## WORK ORDER
Without changing anything, reproduce every record below.

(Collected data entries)

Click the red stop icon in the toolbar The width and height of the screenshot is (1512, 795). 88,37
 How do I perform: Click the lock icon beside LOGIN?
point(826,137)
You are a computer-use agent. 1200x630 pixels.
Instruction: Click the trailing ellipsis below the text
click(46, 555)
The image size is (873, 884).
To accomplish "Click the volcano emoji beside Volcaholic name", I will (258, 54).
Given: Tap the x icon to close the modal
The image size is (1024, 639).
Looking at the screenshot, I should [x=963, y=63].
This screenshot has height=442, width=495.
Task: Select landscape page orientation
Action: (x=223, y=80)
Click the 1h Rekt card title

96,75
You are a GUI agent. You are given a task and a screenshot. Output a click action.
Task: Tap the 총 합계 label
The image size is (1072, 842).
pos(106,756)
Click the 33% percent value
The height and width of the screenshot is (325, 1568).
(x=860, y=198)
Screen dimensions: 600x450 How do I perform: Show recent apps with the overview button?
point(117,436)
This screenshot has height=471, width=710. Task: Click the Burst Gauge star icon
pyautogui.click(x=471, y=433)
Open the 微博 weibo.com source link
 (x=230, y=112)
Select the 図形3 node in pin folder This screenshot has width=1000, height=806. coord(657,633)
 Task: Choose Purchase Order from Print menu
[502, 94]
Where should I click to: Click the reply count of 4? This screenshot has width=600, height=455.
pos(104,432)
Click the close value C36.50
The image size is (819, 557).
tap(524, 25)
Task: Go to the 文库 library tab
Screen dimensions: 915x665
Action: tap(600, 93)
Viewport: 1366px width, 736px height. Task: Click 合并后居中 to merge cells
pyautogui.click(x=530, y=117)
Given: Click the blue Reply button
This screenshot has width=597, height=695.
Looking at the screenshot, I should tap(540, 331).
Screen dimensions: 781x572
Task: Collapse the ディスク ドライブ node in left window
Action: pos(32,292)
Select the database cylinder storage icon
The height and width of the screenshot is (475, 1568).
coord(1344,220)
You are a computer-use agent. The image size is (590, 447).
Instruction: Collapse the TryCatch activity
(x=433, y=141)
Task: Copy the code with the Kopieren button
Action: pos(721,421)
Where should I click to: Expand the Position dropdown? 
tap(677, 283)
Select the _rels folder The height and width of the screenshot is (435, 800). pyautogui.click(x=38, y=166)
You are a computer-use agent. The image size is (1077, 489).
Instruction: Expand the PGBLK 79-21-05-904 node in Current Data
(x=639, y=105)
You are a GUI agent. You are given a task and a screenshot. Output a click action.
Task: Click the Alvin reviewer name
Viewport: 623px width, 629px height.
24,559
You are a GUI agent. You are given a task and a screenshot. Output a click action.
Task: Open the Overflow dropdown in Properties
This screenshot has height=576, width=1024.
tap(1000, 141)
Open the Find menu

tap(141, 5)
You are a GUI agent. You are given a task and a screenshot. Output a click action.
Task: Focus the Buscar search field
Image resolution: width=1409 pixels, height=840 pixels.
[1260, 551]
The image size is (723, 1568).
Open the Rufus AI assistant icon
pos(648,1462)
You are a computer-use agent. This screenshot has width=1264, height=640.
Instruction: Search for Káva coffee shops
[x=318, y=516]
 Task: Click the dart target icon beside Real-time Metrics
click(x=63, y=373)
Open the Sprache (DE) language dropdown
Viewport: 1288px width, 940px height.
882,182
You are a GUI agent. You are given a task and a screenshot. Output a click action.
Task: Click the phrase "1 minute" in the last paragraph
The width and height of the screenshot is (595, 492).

## RESULT
Click the red stop icon in the toolbar The width and height of the screenshot is (1512, 795). 88,37
 How do I perform: Click the lock icon beside LOGIN?
point(826,137)
You are a computer-use agent. 1200x630 pixels.
Instruction: Click the trailing ellipsis below the text
click(46, 555)
The image size is (873, 884).
To accomplish "Click the volcano emoji beside Volcaholic name", I will (258, 54).
Given: Tap the x icon to close the modal
The image size is (1024, 639).
Looking at the screenshot, I should [x=963, y=63].
This screenshot has height=442, width=495.
Task: Select landscape page orientation
Action: (x=223, y=80)
Click the 1h Rekt card title

96,75
You are a GUI agent. You are given a task and a screenshot. Output a click action.
Task: Tap the 총 합계 label
The image size is (1072, 842).
pos(106,756)
Click the 33% percent value
The height and width of the screenshot is (325, 1568).
(x=860, y=198)
Screen dimensions: 600x450 How do I perform: Show recent apps with the overview button?
point(117,436)
This screenshot has height=471, width=710. Task: Click the Burst Gauge star icon
pyautogui.click(x=471, y=433)
Open the 微博 weibo.com source link
 (x=230, y=112)
Select the 図形3 node in pin folder This screenshot has width=1000, height=806. coord(657,633)
 Task: Choose Purchase Order from Print menu
[502, 94]
Where should I click to: Click the reply count of 4? This screenshot has width=600, height=455.
pos(104,432)
Click the close value C36.50
The image size is (819, 557).
tap(524, 25)
Task: Go to the 文库 library tab
Screen dimensions: 915x665
Action: tap(600, 93)
Viewport: 1366px width, 736px height. Task: Click 合并后居中 to merge cells
pyautogui.click(x=530, y=117)
Given: Click the blue Reply button
This screenshot has width=597, height=695.
Looking at the screenshot, I should tap(540, 331).
Screen dimensions: 781x572
Task: Collapse the ディスク ドライブ node in left window
Action: pos(32,292)
Select the database cylinder storage icon
The height and width of the screenshot is (475, 1568).
coord(1344,220)
You are a computer-use agent. The image size is (590, 447).
Instruction: Collapse the TryCatch activity
(x=433, y=141)
Task: Copy the code with the Kopieren button
Action: pos(721,421)
Where should I click to: Expand the Position dropdown? 
tap(677, 283)
Select the _rels folder The height and width of the screenshot is (435, 800). pyautogui.click(x=38, y=166)
You are a computer-use agent. The image size is (1077, 489).
Instruction: Expand the PGBLK 79-21-05-904 node in Current Data
(x=639, y=105)
You are a GUI agent. You are given a task and a screenshot. Output a click action.
Task: Click the Alvin reviewer name
Viewport: 623px width, 629px height.
24,559
You are a GUI agent. You are given a task and a screenshot. Output a click action.
Task: Open the Overflow dropdown in Properties
This screenshot has height=576, width=1024.
tap(1000, 141)
Open the Find menu

tap(141, 5)
You are a GUI agent. You are given a task and a screenshot. Output a click action.
Task: Focus the Buscar search field
Image resolution: width=1409 pixels, height=840 pixels.
[1260, 551]
The image size is (723, 1568).
Open the Rufus AI assistant icon
pos(648,1462)
You are a computer-use agent. This screenshot has width=1264, height=640.
Instruction: Search for Káva coffee shops
[x=318, y=516]
 Task: Click the dart target icon beside Real-time Metrics
click(x=63, y=373)
Open the Sprache (DE) language dropdown
Viewport: 1288px width, 940px height.
882,182
You are a GUI agent. You are given a task and a screenshot. Output a click action.
Task: Click the phrase "1 minute" in the last paragraph
The width and height of the screenshot is (595, 492).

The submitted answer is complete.